Technicians are using sea water to try and cool down the reactor and prevent a meltdown. Experts claim the use of this method shows how desperate the situation is, as sea water damages the reactors to such an extent that they can not be turned back on.
The world's worst nuclear disaster happened in Chernobyl, Ukraine
Japanese news reports said the cooling water levels in the reactor have dropped so much that up to three meters of the fuel rods were exposed, making overheating a real threat.
Acting on assumptions
Asked in a news conference whether meltdowns had occurred, Edano said "we are acting on the assumption that there is a high possibility that one has occurred" in the plant's number one reactor. Contrary to earlier statements, he added that there had been no meltdown in the number three reactor.

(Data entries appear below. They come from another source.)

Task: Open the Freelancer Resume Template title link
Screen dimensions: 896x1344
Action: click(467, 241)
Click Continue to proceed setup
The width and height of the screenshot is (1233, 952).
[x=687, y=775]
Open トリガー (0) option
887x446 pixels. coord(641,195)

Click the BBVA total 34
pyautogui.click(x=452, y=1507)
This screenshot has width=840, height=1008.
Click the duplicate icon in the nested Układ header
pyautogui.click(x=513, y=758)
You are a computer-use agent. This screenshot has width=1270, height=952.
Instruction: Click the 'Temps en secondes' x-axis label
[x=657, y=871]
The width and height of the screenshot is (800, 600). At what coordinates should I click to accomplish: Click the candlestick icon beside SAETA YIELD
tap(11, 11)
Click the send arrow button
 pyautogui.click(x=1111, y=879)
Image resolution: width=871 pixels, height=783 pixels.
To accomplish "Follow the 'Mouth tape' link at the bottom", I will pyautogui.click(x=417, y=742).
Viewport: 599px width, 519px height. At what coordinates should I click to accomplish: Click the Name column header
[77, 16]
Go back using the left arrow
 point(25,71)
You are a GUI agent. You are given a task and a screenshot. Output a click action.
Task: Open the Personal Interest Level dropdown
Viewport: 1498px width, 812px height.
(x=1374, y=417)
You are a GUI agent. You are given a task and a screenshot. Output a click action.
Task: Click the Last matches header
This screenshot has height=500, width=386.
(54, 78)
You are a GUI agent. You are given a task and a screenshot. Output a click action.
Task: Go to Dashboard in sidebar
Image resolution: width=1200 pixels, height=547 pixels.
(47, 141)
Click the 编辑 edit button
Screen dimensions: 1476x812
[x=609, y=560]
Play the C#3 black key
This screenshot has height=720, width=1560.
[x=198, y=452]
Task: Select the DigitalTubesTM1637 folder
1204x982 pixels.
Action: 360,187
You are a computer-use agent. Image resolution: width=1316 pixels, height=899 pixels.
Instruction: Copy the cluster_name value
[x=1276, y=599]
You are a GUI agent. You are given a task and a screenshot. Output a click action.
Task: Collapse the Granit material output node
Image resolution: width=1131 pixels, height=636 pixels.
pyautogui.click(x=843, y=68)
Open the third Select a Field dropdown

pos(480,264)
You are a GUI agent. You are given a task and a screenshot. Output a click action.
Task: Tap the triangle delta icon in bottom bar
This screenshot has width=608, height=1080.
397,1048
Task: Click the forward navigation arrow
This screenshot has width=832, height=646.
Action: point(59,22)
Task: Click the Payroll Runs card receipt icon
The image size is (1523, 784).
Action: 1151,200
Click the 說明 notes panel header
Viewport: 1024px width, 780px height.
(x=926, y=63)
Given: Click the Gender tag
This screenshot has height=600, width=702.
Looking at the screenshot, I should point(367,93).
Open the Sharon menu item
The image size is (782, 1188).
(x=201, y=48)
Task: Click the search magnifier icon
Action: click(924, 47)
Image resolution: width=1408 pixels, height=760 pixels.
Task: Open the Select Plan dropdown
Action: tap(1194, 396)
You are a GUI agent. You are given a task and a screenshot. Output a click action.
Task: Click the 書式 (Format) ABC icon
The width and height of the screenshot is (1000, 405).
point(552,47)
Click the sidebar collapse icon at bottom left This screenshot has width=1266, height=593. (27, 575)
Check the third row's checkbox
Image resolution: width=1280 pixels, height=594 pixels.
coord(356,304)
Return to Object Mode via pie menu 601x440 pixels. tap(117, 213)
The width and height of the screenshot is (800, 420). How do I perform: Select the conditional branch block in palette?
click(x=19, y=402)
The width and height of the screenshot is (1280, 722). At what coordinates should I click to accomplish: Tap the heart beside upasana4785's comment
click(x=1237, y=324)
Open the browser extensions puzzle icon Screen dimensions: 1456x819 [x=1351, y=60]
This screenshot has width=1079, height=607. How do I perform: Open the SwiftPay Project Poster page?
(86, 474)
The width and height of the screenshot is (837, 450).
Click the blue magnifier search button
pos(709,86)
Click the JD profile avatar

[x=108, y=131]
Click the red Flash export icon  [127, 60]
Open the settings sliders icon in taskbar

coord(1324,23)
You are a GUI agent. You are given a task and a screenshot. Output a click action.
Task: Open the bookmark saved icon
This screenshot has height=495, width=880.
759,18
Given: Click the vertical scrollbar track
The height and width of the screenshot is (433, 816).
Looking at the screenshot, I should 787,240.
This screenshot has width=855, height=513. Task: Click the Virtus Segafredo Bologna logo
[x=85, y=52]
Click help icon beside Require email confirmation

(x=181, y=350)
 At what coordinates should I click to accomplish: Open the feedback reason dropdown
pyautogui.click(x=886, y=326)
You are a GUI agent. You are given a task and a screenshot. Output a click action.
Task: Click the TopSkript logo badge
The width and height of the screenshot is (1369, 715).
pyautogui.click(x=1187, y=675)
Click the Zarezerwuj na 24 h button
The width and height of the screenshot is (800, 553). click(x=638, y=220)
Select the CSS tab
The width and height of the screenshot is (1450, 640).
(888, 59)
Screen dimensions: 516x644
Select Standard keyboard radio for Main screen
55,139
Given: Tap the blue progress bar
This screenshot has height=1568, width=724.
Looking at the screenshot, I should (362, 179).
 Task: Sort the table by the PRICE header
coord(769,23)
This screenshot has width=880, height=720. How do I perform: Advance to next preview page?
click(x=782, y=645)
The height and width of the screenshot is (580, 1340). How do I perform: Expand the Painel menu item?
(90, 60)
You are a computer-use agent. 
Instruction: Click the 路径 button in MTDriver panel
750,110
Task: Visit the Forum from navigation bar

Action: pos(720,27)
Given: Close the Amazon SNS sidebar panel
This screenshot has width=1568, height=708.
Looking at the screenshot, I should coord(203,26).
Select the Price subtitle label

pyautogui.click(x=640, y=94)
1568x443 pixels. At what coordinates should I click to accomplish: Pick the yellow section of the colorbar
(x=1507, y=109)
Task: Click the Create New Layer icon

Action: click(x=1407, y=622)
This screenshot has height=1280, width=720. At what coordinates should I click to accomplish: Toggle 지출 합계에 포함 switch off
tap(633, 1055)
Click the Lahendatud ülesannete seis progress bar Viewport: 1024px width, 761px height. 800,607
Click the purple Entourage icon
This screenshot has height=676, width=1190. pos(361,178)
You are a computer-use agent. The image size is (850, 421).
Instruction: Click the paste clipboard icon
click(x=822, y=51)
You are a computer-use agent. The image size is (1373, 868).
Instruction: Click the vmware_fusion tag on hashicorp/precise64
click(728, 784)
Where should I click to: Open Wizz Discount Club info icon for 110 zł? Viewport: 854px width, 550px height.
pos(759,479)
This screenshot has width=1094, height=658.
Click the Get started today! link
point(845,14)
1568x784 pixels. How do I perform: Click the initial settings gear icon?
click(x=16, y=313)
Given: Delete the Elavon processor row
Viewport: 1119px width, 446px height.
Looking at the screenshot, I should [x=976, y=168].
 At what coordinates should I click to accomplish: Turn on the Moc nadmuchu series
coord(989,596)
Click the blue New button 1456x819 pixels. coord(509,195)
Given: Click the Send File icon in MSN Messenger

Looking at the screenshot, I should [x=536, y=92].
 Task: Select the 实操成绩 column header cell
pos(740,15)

Energy officials in Japan rated Saturday's nuclear accident a four on the international nuclear and radiological event scale, which goes from zero to seven. The rating denotes a "nuclear accident with local consequences."
The 1979 Three-Mile Island accident in the United States was given a five-rating, and the 1986 Chernobyl meltdown was given the worst rating of seven.
Officials were distributing iodine to people living near the reactor. Iodine helps protect the body from exposure to radioactive material.
The International Atomic Energy Agency said Sunday that Japan had informed it that it had declared the first, or lowest, state of emergency at Onagawa nuclear power plant in Miyagi prefecture, the hardest hit by the earthquake and tsunami.
"The alert was declared as a consequence of radioactivity readings exceeding allowed levels in the area surrounding the plant," the IAEA said. The reactors at the plant were however "under control."
Japan has made an official appeal for more rescue teams from around the world
The United States was sending two rescue teams and a pair of nuclear energy experts to Japan. The search teams from Fairfax, Virginia and Los Angeles include more than 140 personnel, sniffer dogs and equipment to help with rescue efforts.
Germany's Disaster Relief Agency (THW) has sent 44 men and women to help with search and rescue efforts.
The United Nations put 30 disaster response teams on alert to help Japan if needed.
"Our experts are in close contact with the disaster management in Japan, and, so far, Japan's national resources are fully engaged in the response," said Elisabeth Byrs, a spokeswoman for the UN Office for the Coordination of Humanitarian Affairs.
Meanwhile, German Environment Minister Norbert Röttgen told German public broadcaster ARD that the disaster in Japan begged the question if nuclear energy was in fact manageable.
"I think we cannot escape that debate anymore," he said, adding that the use of alternative energy sources must be sped up.
"It's a given that we want to get away from nuclear energy," he pledged.